The report is trying to address these issues with a series of proposals for future antibiotic development and usage which, although welcomed, might not act as straightforward as expected. For example, while it suggests to drastically restrict antibiotic consumption in animal breeding, according to Dr. Knight “The Netherlands have been really good at decreasing use of antibiotics in agriculture, and they haven’t yet seen the decrease in clinical drug resistance in hospitals.”

Secondly, when it comes to the economic burden and the financing of R&D, the report suggests a monetary injection of 40 billion USD (approximately 27 billion pounds) every decade. However, the origin of the funding remains a subject of debate Among the solutions proposed, the most controversial would be a tax on pharmaceutical company revenues to create a new pool of funding for antibiotic research. This measure has already been criticized by the Association of the British Pharmaceutical industry, and might evolve in a national tax on antibiotic products instead. But both suggestions are highly contested by scientists.

“There’s two problems: firstly pharmaceutical companies already spend a small amount on antibiotic discovery, so taxing them would limit the amount of revenues they have available,” commented Dr. Edwards. “Secondly, because we have a National Health Service, taxing them [antibiotics] is just going to cost the taxpayer more to buy these drugs.”

The report is also proposing as a measure the adoption of an appropriate diagnosis prior to any antibiotic prescription, by 2020 in developed countries. The problem is that such diagnostic tests do not yet exist, or are not fast enough to identify infections like meningitis that develops extremely quickly.

The fight against superbugs is extremely complex; there still remain many unanswered questions regarding the epidemiology of antibiotic resistant bacteria and many of the researchers at Imperial are trying to tackle them. For instance, as part of the Antimicrobial Research Collaborative, Dr. Edwards’ laboratory is trying to recycle outdated antibiotics by remodelling them with better efficiency and countering existing drug resistance mechanisms. He is also looking into disabling superbugs’ natural defences for the immune system to clear out infections without the help of antibiotics. Dr. Knight, in an Imperial-based NIHR-funded research unit, is trying to figure out using mathematical models the source of superbug infections. She explained: “In England we use about 80% of our antibiotics in the community and 20% in hospitals, but we don’t actually know where most antibiotic resistance is being generated.”
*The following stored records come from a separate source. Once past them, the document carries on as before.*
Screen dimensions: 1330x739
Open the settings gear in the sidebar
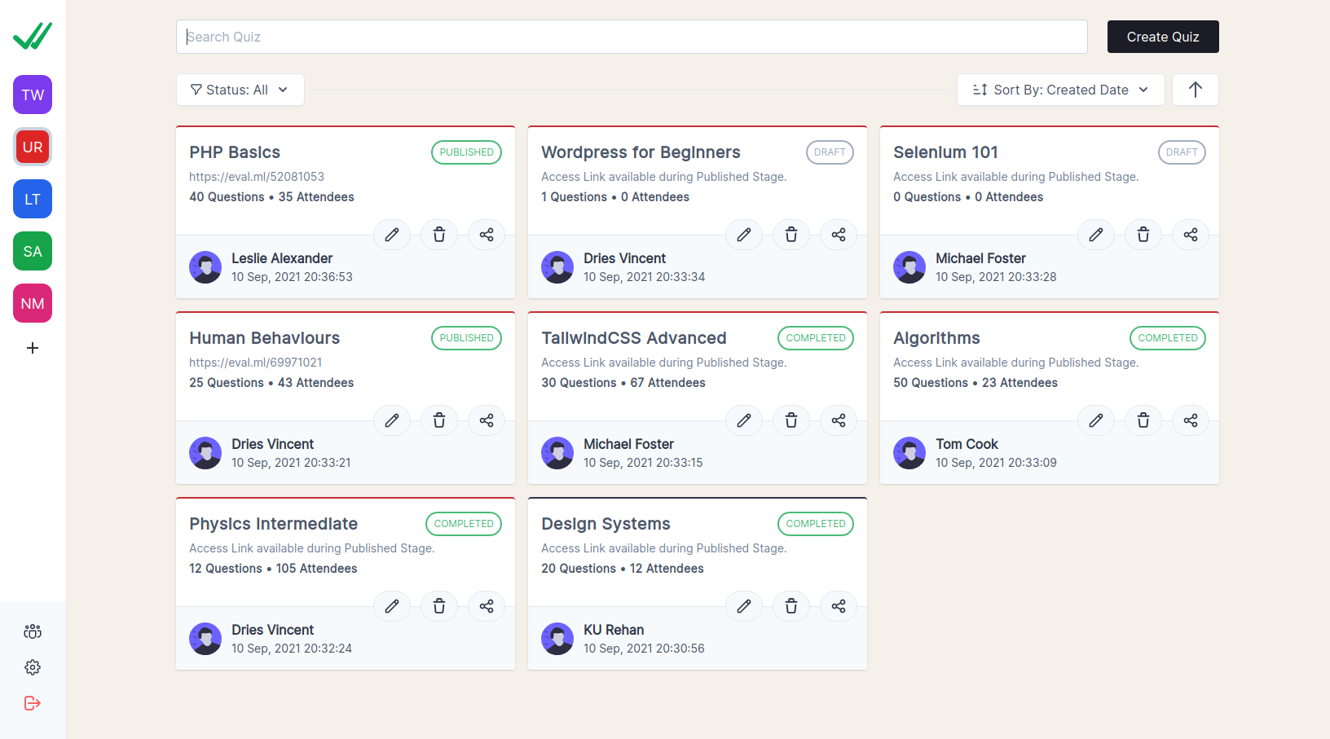[32, 667]
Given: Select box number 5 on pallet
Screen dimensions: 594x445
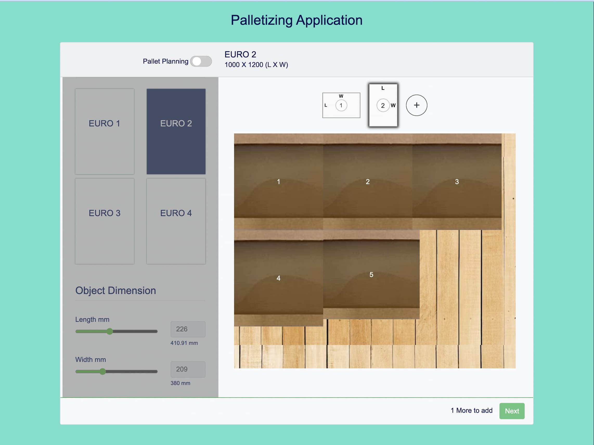Looking at the screenshot, I should pyautogui.click(x=371, y=274).
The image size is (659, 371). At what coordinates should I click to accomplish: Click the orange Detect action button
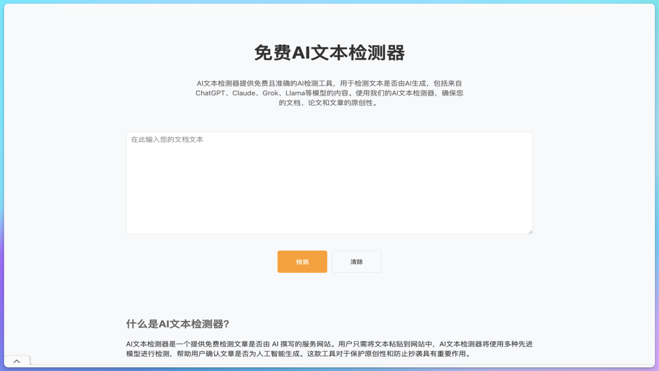point(302,261)
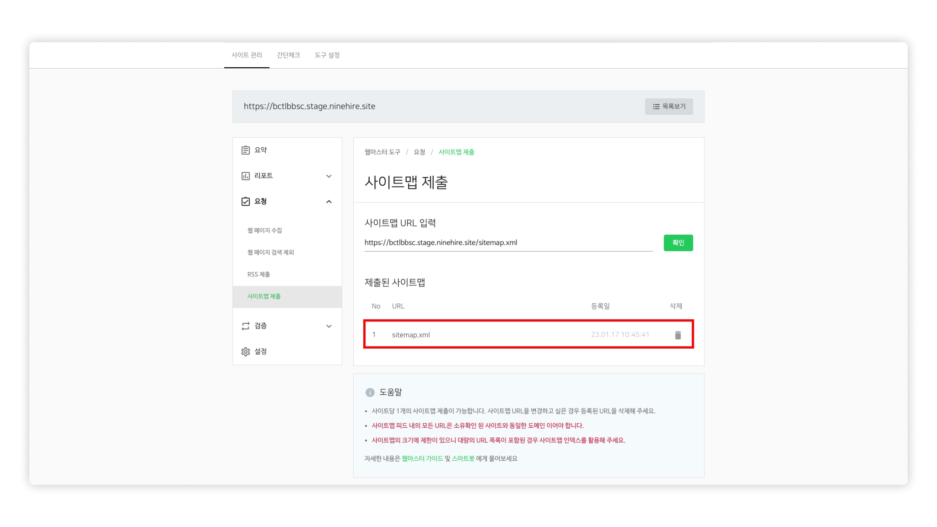937x527 pixels.
Task: Delete sitemap.xml with the trash icon
Action: click(678, 335)
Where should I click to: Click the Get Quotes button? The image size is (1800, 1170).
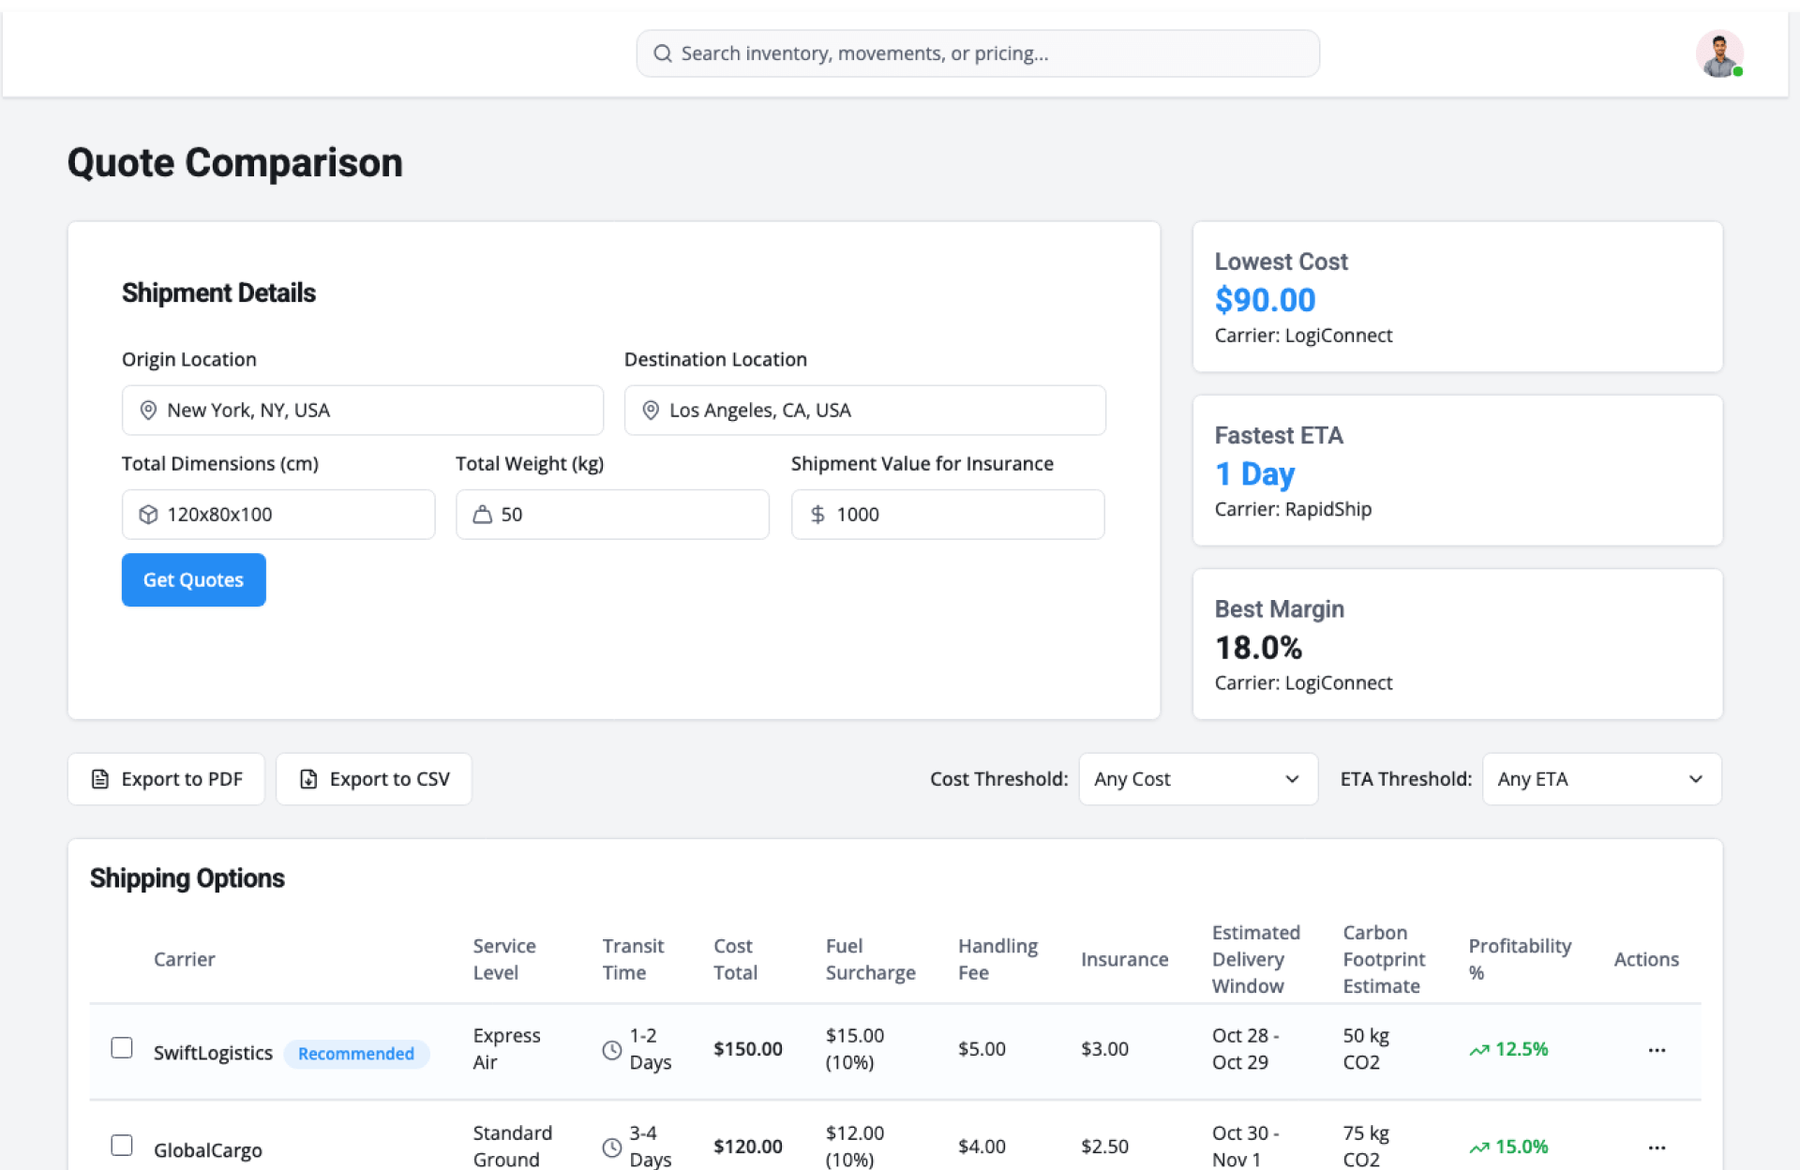click(193, 579)
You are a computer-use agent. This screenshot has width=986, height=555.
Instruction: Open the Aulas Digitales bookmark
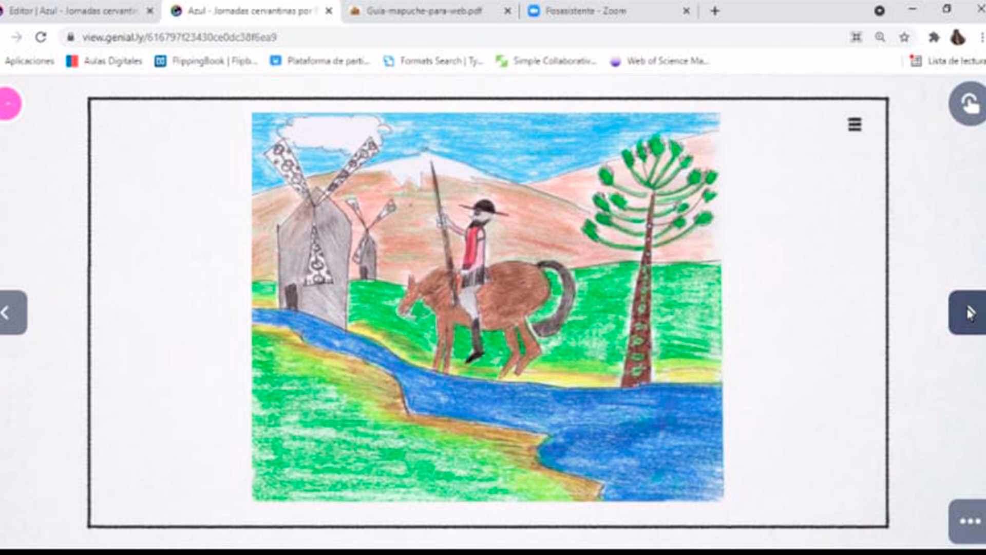click(x=104, y=61)
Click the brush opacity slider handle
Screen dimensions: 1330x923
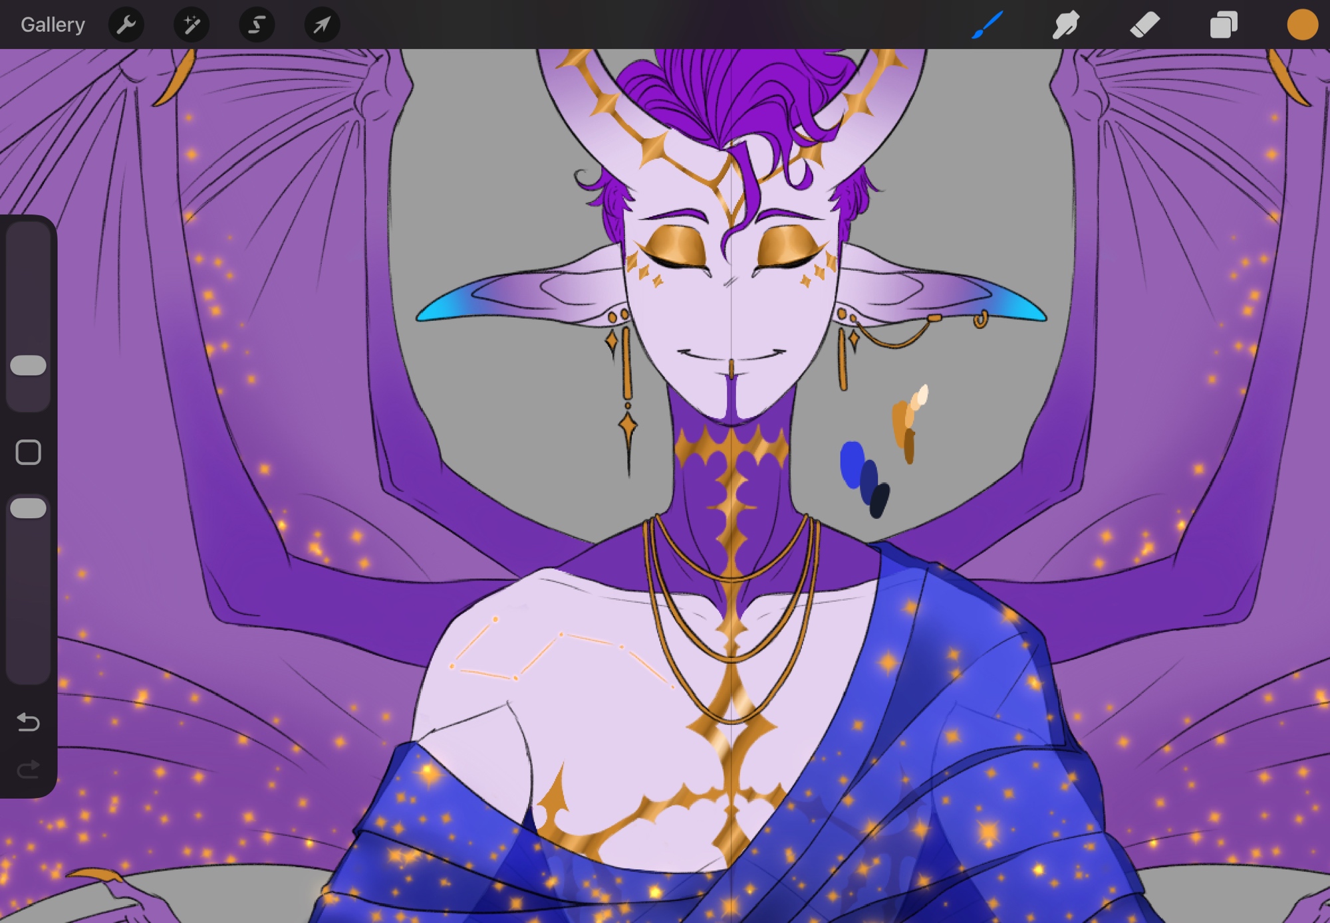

The alarming O’Neill report is a source of controversy not only within academia but also within the business sector, but there is one thing everyone agrees on: the crisis is imminent and there is an immediate need for global action on rather than just national policies. “If we happened to control antibiotic resistance just in the UK, it is going to be introduced from somewhere else around the world,” concluded Dr. Knight.